Sudão do Sul à beira de nova guerra civil após massacre que deixou pelo menos 169 mortos

Violência intensa e ataque surpresa agravam instabilidade no país mais jovem do mundo
Por Tatiane Martinelli | GNEWSUSA

Um ataque surpresa por homens armados em Abiemnom County, no norte do Sudão do Sul, deixou pelo menos 169 pessoas mortas, incluindo mulheres, crianças e idosos, além de dezenas de combatentes, segundo autoridades locais. A tragédia ocorreu na madrugada de domingo, pegando moradores desprevenidos e intensificando os temores de que o país possa estar retornando a um conflito civil em grande escala. 

O número de vítimas inclui cerca de 90 civis e 79 membros de forças regionais de segurança, e vários corpos foram enterrados em valas comuns enquanto centenas de civis buscaram abrigo na base da Missão da ONU no país (UNMISS).

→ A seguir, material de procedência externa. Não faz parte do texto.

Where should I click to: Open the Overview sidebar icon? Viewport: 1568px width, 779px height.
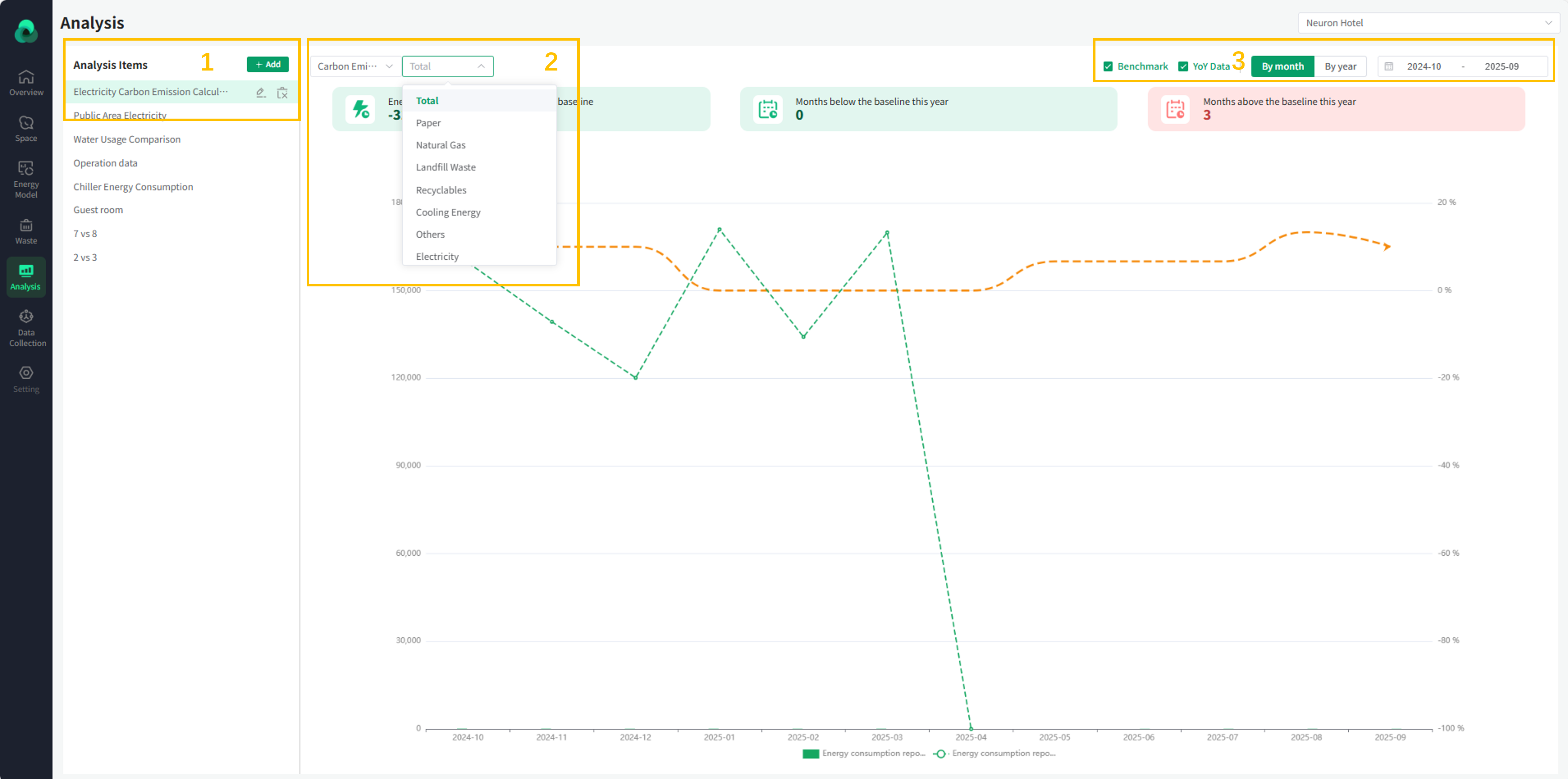(x=26, y=77)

Houve ainda dezenas de feridos e milhares de deslocados forçados pela violência crescente. 

Contexto e riscos à paz

Esse ataque é parte de uma onda de violência que ameaça a frágil paz firmada em 2018 após a guerra civil anterior, com confrontos entre forças leais ao presidente Salva Kiir e grupos ligados ao líder da oposição Riek Machar. Embora o grupo negue envolvimento específico no ataque, tensões persistentes e violações do acordo de paz aumentam o risco de um retorno ao conflito generalizado. 

Organizações humanitárias e a ONU alertam que a situação é grave, com civis cada vez mais vulneráveis e a estrutura de paz ainda instável. O chamado é por diálogo e cessar imediato das hostilidades para impedir que o país volte a uma guerra civil aberta.